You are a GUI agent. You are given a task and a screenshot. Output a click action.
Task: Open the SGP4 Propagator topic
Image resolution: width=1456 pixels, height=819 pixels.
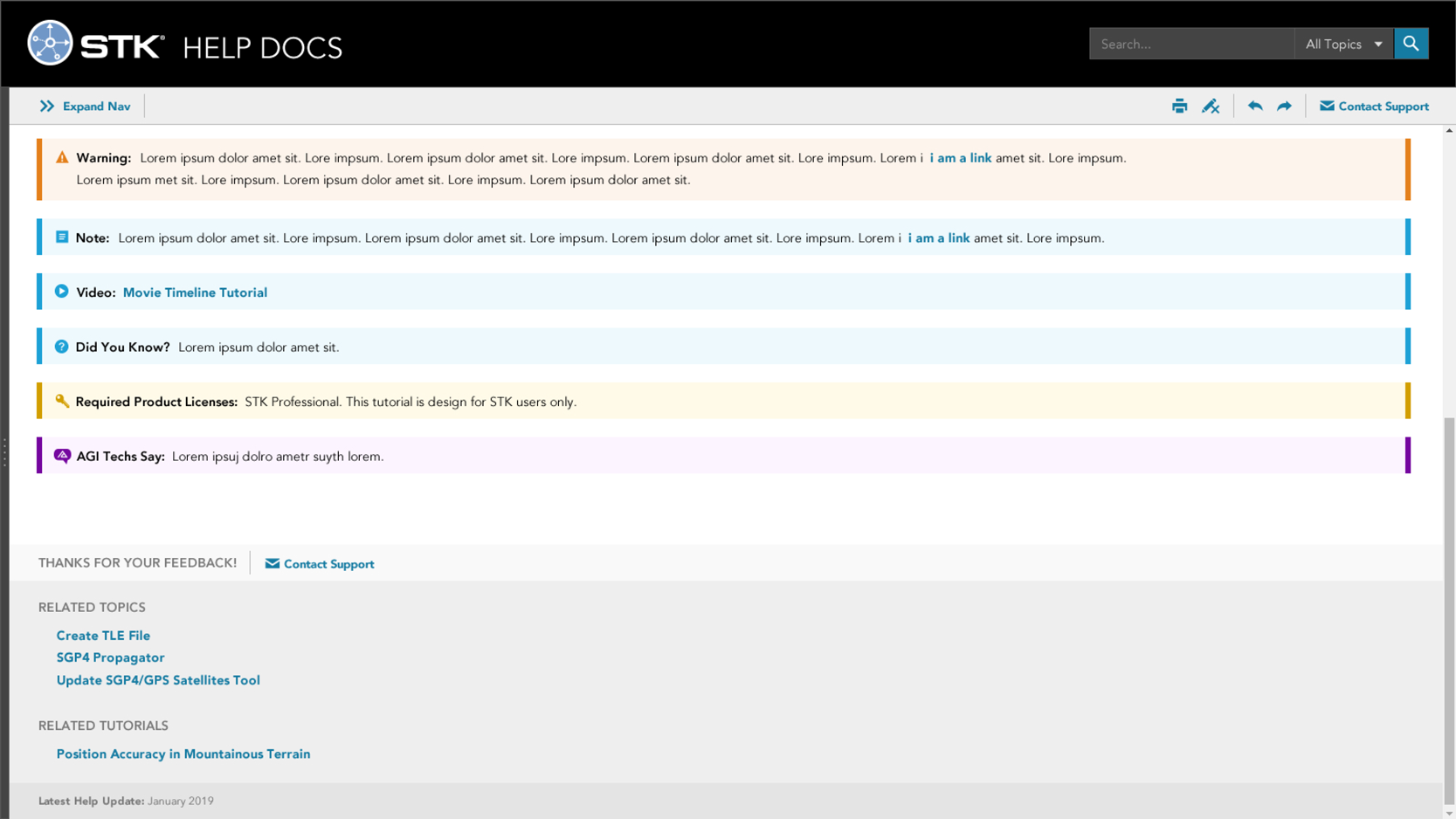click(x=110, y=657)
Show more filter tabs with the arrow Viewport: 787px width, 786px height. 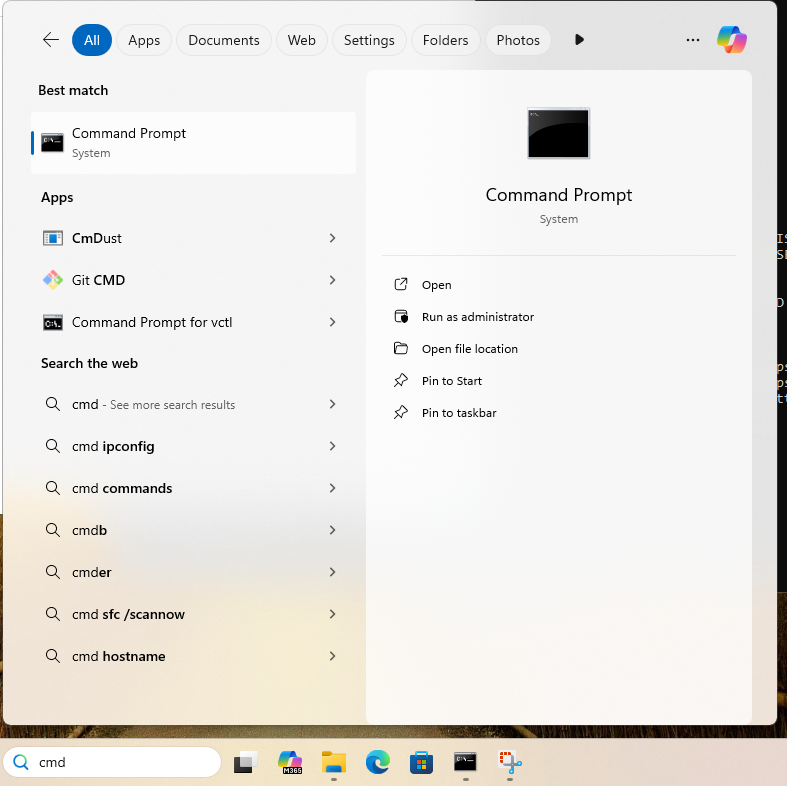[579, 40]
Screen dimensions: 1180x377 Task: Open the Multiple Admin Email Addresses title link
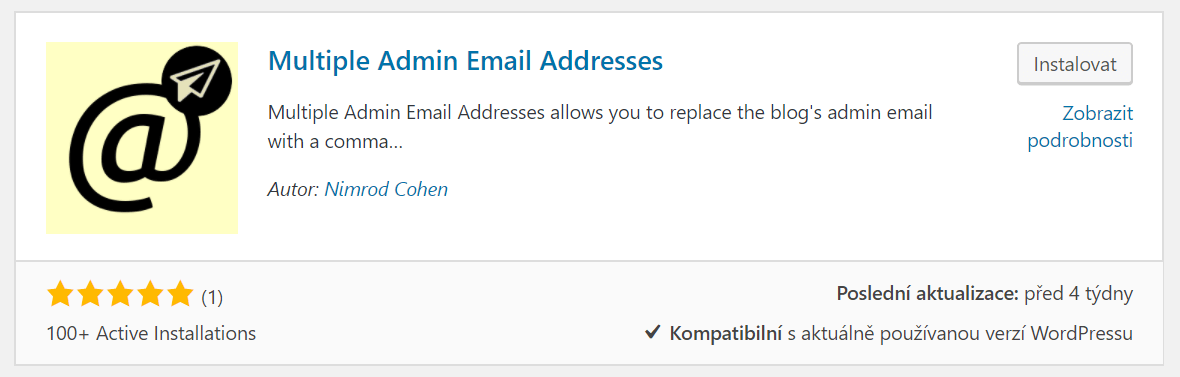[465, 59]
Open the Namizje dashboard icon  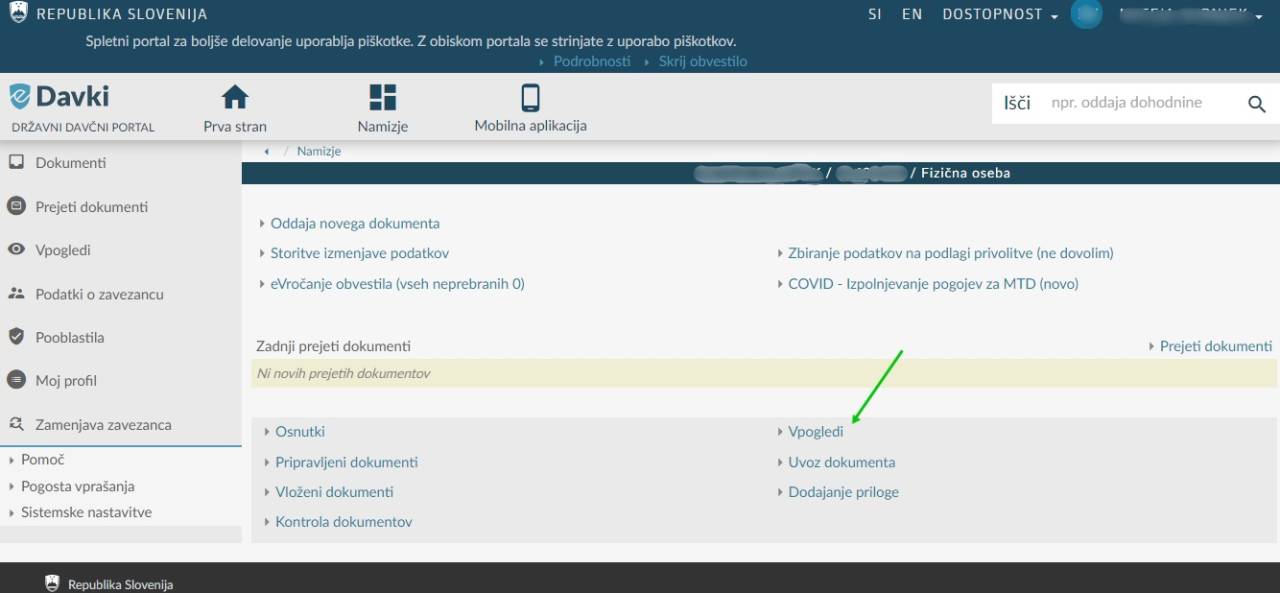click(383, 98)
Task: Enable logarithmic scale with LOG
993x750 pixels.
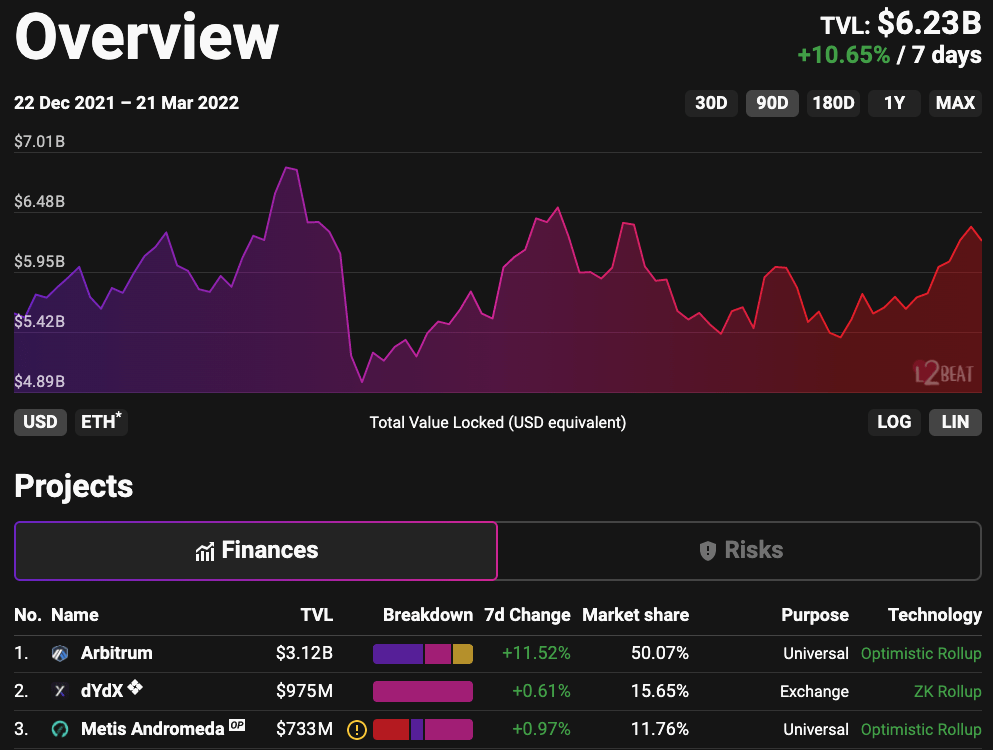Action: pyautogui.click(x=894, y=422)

=====

**WHAT THE TASK REQUIRES**
Output each line of the data from the line containing "Task: Enable logarithmic scale with LOG" down to the end as a JSON list of strings, one string per line and omitting blank lines. Exclude the pictures from the list.

**SOLUTION FOR THIS EXERCISE**
[
  "Task: Enable logarithmic scale with LOG",
  "993x750 pixels.",
  "Action: pyautogui.click(x=894, y=422)"
]